A self-signed certificate is a security certificate that is not signed by a certificate authority (CA). These certificates are easy to make and do not cost money. The Self-signed SSL certificate is mainly used for non-production applications or other experiments.
Is a self signed certificate Safe?
Self-signed certificate does not have the validation of a trusted third-party. This lack of independent validation in the issuance process creates additional risk, which is why self-signed certificates are considered unsafe for public-facing websites and applications.
Generate private key and self signed certificate
Run the following OpenSSL command to generate our private key and public certificate. Answer the questions and enter the Common Name when prompted.
openssl req -newkey rsa:2048 -nodes -keyout key.pem -x509 -days 365 -out certificate.pem
openssl – activates the OpenSSL software
req – indicates that we want a CSR
–new –newkey – generate a new key
rsa:2048 – generate a 2048-bit RSA mathematical key
–nodes – no DES, meaning do not encrypt the private key in a PKCS#12 file
–keyout – indicates the domain you’re generating a key for
–out – specifies the name of the file our certificate will be saved as
-x509 Output a self-signed certificate instead of a certificate request. This is typically used to generate a test certificate or a self-signed root CA.
-days The number of days to make a certificate valid for. The default is 30 days.
Enter self signed certificate Information
Enter our information in the fields as follows:
Country Name – use a 2-letter country code (US for the United States)

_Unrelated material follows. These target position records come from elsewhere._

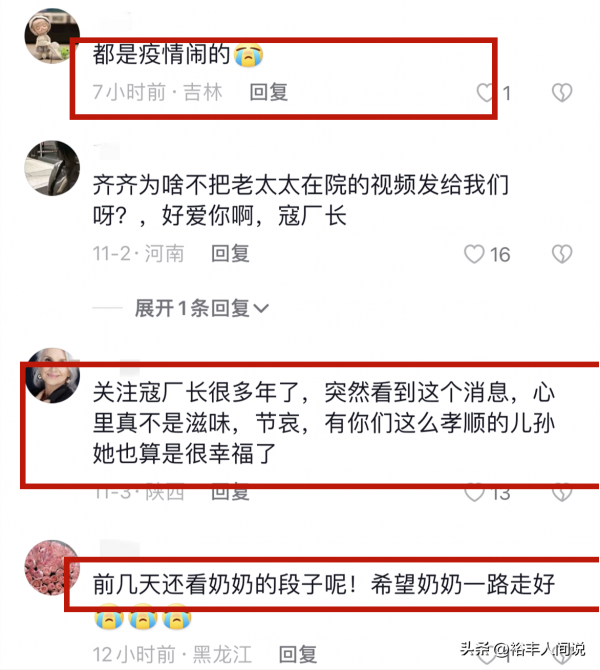The image size is (600, 670).
Task: Dislike the Henan comment with broken heart
Action: (x=562, y=254)
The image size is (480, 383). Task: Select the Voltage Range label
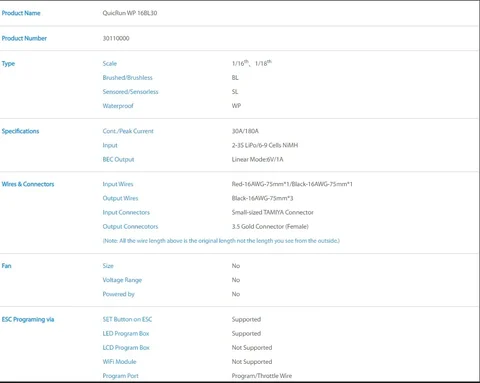[122, 280]
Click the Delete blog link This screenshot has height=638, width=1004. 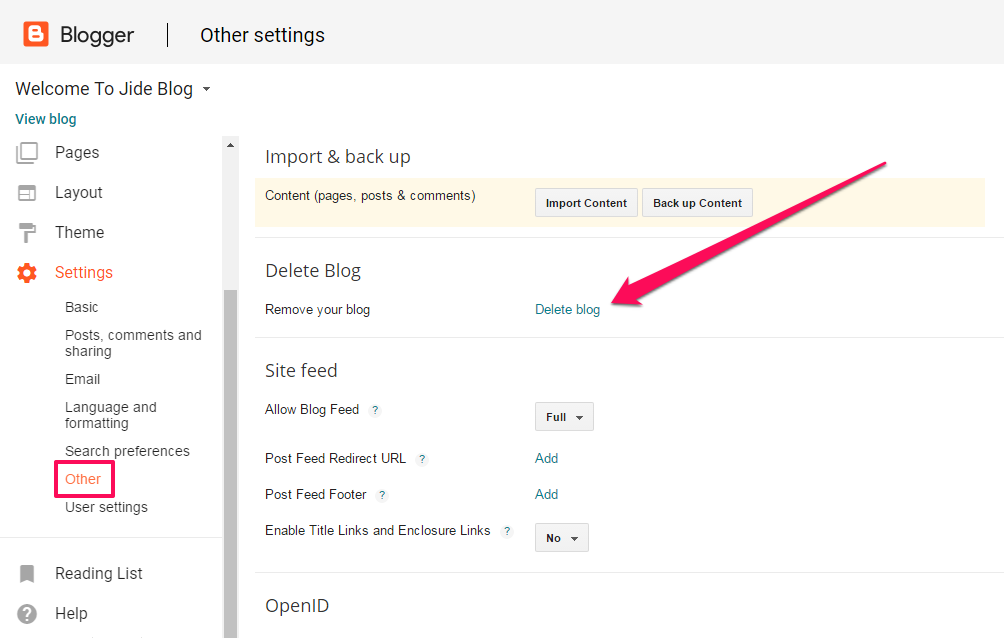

State – the state in which the domain owner is incorporated
Locality – the city in which the domain owner is incorporated
Organization name – the legal entity that owns the domain
Organizational unit name – the name of the department or group in our organization that deals with certificates
Common name – typically the fully qualified domain name (FQDN), i.e. what the users type in a web browser to navigate to our website
Email address – the webmaster’s email address
Review the self signed certificate
openssl x509 -text -noout -in certificate.pem
Certificate: Data: Version: 1 (0x0) Serial Number: 13596678379411212977 (0xbcb11af2a20a0ab1) Signature Algorithm: sha256WithRSAEncryption Issuer: C=CN, ST=sd, L=jn, O=jn, OU=jn, CN=jn Validity Not Before: Aug 7 13:53:21 2021 GMT Not After : Aug 7 13:53:21 2022 GMT Subject: C=CN, ST=sd, L=jn, O=jn, OU=jn, CN=jn Subject Public Key Info: Public Key Algorithm: rsaEncryption Public-Key: (2048 bit) Modulus:
Risk of self signed certificate
If the corporate network is breached, there is no way of knowing if a self-signed certificate (and it’s private key) has been compromised. Compromised self-signed certificates can pose many security challenges since attackers can spoof the identity of the victim. Unlike CA-issued certificates, self-signed certificates cannot be revoked. The inability to quickly find and revoke private key associated with a self-signed certificate creates serious risk.